BEGIN Source passage
The US Department of Labor’s final ERISA regulation generally follows its proposal but without the focus on environmental, social, and governance investing.
Over the summer, the US Department of Labor (DOL) proposed three ERISA regulations and one prohibited transaction class exemption, in addition to issuing an interim final regulation. The earliest of those, a regulation titled Financial Factors in Selecting Plan Investments, has now been finalized.
The proposed regulation would have more directly called into question so-called “ESG investing”—investing that takes into account environmental, social and (corporate) governance (ESG) considerations―on the basis that such factors may be “non-pecuniary” in nature, and as such, not appropriate investment considerations for ERISA fiduciaries. In part for this reason, the proposal generated more than 8,700 comments (although the DOL pointed out that 7,600 were based on six form letters). While the final rule retains the concept that a fiduciary’s evaluation of investments must, except as otherwise provided in the rule, be based only on pecuniary factors, it eliminates any specific mention of ESG factors so as to avoid any presumption of whether a factor labeled as ESG is necessarily non-pecuniary.
The rule is effective January 12, 2021―60 days after its publication in the Federal Register―subject to a later effective date of April 30, 2022, for its application to so-called “qualified default investment alternatives” (QDIAs) in participant-directed defined contribution plans.
In light of these changes and the upcoming effective date, ERISA plan fiduciaries and fund managers will want to review their current practices to determine whether any changes may be appropriate.
The rule amends ERISA’s prudence regulation, which applies the fiduciary duty of prudence to plan investment decisions. In the nature of a safe harbor, it establishes the concept that the fiduciary duty of prudence can be met by following a process that gives appropriate consideration to the facts and circumstances relevant to the particular investment or investment course of action.
The amended regulation retains the original prudence rule with only a few changes, the primary substantive change being the following:
Apart from that change, the primary focus of the current rulemaking is the ERISA duty of loyalty. The final rule is intended to interpret that duty of loyalty with respect to fiduciary investment decisions, focusing on a fiduciary’s ability to consider non-pecuniary factors.
END Source passage
BEGIN Data
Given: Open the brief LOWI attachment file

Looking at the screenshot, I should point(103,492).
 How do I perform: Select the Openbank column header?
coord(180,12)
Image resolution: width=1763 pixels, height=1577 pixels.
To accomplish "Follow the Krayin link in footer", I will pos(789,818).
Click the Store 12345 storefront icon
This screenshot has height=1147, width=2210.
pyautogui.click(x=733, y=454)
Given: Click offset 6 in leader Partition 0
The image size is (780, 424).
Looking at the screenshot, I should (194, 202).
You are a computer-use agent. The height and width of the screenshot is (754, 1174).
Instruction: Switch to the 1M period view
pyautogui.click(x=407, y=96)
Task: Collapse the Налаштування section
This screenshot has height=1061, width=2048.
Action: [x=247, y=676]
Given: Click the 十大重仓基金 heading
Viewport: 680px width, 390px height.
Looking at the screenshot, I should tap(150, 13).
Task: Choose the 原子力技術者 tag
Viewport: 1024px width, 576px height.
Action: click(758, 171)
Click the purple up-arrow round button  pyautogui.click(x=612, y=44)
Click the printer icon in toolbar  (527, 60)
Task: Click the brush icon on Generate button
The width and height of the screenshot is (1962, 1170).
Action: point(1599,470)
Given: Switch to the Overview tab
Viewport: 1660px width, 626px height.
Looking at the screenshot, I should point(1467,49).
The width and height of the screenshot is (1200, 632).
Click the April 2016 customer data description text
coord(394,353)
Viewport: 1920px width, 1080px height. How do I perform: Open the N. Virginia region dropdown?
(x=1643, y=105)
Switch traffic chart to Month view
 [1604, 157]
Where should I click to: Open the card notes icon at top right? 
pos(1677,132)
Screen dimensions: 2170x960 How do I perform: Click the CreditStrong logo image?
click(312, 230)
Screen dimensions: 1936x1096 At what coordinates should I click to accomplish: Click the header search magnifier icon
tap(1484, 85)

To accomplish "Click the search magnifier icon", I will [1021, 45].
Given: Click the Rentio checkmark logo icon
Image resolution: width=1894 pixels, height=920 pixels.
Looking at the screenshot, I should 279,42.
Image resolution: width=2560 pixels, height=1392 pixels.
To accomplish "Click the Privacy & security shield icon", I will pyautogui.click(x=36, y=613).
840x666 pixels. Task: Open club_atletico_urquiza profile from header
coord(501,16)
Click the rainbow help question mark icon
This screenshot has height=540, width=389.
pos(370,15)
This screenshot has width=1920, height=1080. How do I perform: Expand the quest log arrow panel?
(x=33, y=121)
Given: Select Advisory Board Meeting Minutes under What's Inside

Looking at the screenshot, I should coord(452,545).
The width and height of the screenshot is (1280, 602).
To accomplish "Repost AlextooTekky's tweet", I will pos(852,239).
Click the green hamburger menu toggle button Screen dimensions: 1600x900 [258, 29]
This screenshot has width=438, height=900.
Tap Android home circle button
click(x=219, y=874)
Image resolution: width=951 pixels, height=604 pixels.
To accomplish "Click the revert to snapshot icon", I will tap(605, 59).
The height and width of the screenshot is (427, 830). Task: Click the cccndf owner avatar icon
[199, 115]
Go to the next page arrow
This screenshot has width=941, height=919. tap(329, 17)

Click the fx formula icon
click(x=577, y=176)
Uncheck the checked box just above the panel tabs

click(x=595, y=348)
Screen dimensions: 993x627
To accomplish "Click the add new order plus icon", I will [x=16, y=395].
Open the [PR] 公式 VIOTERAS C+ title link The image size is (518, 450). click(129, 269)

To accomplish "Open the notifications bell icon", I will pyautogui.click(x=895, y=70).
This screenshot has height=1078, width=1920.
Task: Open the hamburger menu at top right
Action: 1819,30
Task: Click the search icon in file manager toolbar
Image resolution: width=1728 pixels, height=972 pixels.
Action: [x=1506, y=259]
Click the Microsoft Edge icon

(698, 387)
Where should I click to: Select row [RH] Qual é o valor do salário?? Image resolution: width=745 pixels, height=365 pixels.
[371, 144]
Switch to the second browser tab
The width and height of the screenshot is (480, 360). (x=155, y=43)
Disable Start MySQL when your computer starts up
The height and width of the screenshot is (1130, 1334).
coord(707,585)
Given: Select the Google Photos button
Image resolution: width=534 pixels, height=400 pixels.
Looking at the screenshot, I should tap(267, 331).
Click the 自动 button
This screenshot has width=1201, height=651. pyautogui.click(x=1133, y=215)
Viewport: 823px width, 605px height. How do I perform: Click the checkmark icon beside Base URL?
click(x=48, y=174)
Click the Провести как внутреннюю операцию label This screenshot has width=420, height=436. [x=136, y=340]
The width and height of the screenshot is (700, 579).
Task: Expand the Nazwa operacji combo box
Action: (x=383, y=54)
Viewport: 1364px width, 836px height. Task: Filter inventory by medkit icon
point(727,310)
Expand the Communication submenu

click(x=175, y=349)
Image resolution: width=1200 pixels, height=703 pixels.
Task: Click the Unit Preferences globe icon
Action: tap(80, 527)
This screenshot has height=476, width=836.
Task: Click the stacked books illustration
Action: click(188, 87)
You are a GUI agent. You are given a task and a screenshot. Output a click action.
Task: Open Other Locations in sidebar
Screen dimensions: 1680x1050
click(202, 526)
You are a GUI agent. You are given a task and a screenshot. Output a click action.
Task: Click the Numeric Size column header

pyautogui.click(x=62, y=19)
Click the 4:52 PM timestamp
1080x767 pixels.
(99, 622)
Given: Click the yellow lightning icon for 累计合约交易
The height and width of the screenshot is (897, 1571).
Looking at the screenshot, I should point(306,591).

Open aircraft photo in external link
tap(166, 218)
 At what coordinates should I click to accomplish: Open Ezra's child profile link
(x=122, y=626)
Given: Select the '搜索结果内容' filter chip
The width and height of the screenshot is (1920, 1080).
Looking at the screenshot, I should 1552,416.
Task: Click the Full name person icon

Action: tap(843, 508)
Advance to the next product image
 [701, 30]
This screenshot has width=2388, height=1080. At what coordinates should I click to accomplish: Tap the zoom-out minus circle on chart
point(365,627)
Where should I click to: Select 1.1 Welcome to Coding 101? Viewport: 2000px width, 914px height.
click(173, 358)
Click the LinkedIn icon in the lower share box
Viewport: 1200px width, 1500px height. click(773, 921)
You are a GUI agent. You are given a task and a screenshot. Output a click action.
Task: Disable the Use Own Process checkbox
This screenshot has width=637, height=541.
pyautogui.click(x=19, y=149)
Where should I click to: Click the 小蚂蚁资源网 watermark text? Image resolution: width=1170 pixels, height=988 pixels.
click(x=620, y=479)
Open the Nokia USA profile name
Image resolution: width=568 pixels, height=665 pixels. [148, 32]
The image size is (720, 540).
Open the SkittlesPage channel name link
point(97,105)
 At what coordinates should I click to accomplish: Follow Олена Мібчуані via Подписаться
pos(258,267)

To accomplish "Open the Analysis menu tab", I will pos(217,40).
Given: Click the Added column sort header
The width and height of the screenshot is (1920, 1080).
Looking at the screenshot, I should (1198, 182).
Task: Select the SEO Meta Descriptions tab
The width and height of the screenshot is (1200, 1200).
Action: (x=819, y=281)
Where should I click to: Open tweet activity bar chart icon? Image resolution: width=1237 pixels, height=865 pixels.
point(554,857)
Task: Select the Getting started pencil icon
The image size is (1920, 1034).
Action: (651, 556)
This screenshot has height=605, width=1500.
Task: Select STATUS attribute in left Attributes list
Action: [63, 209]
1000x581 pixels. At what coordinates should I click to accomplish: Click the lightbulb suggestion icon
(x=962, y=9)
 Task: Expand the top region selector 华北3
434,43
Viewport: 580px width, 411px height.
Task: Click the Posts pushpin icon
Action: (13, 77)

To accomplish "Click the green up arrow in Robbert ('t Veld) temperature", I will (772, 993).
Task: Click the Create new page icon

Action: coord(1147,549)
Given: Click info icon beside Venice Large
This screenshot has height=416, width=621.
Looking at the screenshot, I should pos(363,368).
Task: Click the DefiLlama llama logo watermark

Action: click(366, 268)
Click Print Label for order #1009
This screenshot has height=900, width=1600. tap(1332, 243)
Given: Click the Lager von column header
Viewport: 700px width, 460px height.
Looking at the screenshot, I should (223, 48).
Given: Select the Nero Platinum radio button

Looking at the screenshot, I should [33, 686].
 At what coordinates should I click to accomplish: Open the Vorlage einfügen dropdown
END Data
Directives –
[a] Using the ERISA rule passage, answer these questions:
(i) How many comments did the proposal generate?
(ii) On what date does the rule generally take effect?
(iii) Which ERISA fiduciary duty is the primary focus of the current rulemaking?
[b] Copy the part of the ERISA rule passage starting at "The proposed regulation" and ending at "is necessarily non-pecuniary.", and swap "form letters" for "template letters".
[c] Please say whether each statement agrees with the ERISA rule passage, answering yes or no and quoting the words that decide it:
(i) The final rule specifically mentions ESG factors.
(ii) The rule amends ERISA's prudence regulation.
(iii) The rule applies to qualified default investment alternatives from April 30, 2022.

Results of the exercise –
[a]
(i) More than 8,700
(ii) January 12, 2021
(iii) The duty of loyalty

[b]
The proposed regulation would have more directly called into question so-called “ESG investing”—investing that takes into account environmental, social and (corporate) governance (ESG) considerations―on the basis that such factors may be “non-pecuniary” in nature, and as such, not appropriate investment considerations for ERISA fiduciaries. In part for this reason, the proposal generated more than 8,700 comments (although the DOL pointed out that 7,600 were based on six template letters). While the final rule retains the concept that a fiduciary’s evaluation of investments must, except as otherwise provided in the rule, be based only on pecuniary factors, it eliminates any specific mention of ESG factors so as to avoid any presumption of whether a factor labeled as ESG is necessarily non-pecuniary.

[c]
(i) No: "it eliminates any specific mention of ESG factors"
(ii) Yes: "The rule amends ERISA’s prudence regulation"
(iii) Yes: "subject to a later effective date of April 30, 2022, for its application to so-called “qualified default investment alternatives” (QDIAs)"